« Littérature sans Frontières » est une chronique de Pierre Guelff.
Victor Hugo visita et habita à plusieurs reprises la Belgique. Lors d’un séjour, il se rendit à l’abbaye – déchiquetée – de Villers-la-Ville, un site construit à la demande de saint Bernard qui, en janvier 1147, conseilla à la petite communauté monacale locale de croître. Après une longue période de prospérité, ce fut le déclin et les ruines témoignent des mutilations irréversibles infligées à la majestueuse église et à ses dépendances. Victor Hugo découvrit en ces lieux une geôle située près du palais abbatial et de la cour d’honneur. Il en fit un cachot dans « Les Misérables ». D’abord niée, puis reconnue du bout des lèvres, cette histoire véridique est aussi liée à une terrible colère de l’écrivain.
Ce fut, pour moi, l’occasion de réaliser deux émissions, une télévisée et une radiodiffusée dont voici quelques passages choisis :
– Cette ancienne abbaye cistercienne inspira deux attitudes à Victor Hugo.
– Quelles attitudes ?
– « Je suis venu, j’ai vu, j’ai pleuré ». Ce fut la première attitude de Victor Hugo qui poussa un véritable coup de gueule face aux graffitis qui étaient gravés sur les murs de cette vénérable abbaye.
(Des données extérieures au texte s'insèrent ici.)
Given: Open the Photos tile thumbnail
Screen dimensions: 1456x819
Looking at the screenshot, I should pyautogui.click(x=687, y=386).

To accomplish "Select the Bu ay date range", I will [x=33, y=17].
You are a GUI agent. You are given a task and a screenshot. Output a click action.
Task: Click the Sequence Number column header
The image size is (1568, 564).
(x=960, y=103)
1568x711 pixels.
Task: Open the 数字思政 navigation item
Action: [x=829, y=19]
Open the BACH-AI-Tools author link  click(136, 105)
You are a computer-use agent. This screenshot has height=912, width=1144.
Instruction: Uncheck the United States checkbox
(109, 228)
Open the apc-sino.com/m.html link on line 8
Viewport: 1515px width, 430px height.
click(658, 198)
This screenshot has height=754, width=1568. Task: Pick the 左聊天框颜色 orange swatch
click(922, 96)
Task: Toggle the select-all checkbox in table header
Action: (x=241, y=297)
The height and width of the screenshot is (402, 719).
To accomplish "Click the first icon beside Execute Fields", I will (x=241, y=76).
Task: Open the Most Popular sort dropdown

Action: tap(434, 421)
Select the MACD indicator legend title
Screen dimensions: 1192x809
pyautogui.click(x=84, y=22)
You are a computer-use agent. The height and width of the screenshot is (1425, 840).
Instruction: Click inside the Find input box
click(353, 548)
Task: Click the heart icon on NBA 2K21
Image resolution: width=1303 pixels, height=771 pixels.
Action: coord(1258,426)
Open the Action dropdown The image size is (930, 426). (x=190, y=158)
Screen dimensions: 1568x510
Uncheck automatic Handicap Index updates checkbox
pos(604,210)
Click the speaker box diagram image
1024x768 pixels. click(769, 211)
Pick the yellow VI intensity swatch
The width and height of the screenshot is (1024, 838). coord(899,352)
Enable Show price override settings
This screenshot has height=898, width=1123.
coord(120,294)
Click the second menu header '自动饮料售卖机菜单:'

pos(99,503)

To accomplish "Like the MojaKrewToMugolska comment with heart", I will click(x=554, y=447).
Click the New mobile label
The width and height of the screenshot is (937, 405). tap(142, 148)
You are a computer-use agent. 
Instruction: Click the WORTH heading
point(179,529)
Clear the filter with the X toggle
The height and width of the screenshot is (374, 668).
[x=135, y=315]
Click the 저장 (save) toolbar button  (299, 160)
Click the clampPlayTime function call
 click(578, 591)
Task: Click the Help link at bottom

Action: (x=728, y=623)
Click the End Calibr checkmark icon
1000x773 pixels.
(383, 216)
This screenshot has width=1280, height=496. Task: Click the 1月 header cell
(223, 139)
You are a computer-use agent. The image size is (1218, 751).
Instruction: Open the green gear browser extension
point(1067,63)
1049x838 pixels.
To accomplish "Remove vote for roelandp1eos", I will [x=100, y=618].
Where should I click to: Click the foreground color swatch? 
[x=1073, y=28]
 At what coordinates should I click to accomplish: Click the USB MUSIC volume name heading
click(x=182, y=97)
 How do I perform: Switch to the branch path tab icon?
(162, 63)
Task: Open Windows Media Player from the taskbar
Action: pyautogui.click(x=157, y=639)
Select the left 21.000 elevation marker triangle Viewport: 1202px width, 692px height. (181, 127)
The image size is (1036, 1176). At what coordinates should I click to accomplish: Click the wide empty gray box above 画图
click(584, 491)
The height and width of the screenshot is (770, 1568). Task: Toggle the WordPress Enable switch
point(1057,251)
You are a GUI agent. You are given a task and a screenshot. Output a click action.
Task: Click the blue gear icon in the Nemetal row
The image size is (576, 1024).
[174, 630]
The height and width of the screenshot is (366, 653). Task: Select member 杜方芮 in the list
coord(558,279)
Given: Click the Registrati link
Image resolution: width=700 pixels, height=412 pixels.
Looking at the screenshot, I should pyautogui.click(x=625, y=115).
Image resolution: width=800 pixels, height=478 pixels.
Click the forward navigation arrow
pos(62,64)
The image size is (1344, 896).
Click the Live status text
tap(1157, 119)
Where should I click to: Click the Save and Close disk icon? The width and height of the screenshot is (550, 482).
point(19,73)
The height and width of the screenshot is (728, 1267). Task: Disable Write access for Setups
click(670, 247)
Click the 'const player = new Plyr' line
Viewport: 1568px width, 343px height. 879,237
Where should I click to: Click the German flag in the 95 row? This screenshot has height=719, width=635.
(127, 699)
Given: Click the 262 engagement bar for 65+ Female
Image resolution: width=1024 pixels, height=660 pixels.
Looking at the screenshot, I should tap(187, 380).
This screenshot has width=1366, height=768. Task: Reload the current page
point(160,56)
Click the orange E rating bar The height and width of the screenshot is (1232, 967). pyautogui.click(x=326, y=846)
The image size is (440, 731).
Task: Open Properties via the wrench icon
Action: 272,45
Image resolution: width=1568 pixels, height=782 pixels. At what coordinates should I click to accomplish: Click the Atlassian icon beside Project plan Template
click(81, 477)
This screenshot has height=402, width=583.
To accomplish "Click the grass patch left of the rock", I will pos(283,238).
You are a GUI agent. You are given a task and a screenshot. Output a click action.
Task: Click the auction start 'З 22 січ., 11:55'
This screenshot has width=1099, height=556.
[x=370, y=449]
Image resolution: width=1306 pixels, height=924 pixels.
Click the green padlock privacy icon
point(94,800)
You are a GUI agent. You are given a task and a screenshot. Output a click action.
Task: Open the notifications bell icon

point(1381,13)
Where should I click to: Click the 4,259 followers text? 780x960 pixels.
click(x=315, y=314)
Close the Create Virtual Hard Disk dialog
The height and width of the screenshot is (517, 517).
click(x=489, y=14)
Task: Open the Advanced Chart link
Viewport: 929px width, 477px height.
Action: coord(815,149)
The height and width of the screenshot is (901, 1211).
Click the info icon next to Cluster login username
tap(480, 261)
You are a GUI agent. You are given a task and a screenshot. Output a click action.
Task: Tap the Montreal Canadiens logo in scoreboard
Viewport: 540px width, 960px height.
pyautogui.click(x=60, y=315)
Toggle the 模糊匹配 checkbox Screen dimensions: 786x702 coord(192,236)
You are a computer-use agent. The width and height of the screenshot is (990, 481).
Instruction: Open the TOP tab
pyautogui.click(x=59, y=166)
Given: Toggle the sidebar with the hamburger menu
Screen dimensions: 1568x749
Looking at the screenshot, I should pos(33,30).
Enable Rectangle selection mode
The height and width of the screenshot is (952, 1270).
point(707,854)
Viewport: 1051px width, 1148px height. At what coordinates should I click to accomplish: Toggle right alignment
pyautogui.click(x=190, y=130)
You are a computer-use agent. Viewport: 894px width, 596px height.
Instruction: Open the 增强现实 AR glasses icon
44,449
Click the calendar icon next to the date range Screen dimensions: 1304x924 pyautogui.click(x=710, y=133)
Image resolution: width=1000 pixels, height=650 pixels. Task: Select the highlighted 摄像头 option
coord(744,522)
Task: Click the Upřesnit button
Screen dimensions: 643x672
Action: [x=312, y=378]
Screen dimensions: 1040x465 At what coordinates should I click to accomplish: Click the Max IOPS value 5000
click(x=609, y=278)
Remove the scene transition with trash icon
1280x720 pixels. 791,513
Paradoxalement, il commit lui-même un graffiti où il traita les gens de sots et de parvenus :
«… ô pitoyable engeance
qui promenez ici votre sotte ignorance
Et votre vanité !
Cessez de conspuer cette admirable ruine
En y bavant vos noms qui, comme une vermine
Souillent sa majesté ! »
– Et la deuxième attitude ?
– Dans l’abbaye de Villers-la-Ville, il y avait une prison qui accueillait, si j’ose dire, des détenus laïcs. Victor Hugo prit exemple de cette prison pour décrire les oubliettes dans « Les Misérables », là, où les murs suintaient, où la pierre était considérée comme une pierre tombale, mais à la différence qu’au lieu d’avoir un mort, il y avait un vivant…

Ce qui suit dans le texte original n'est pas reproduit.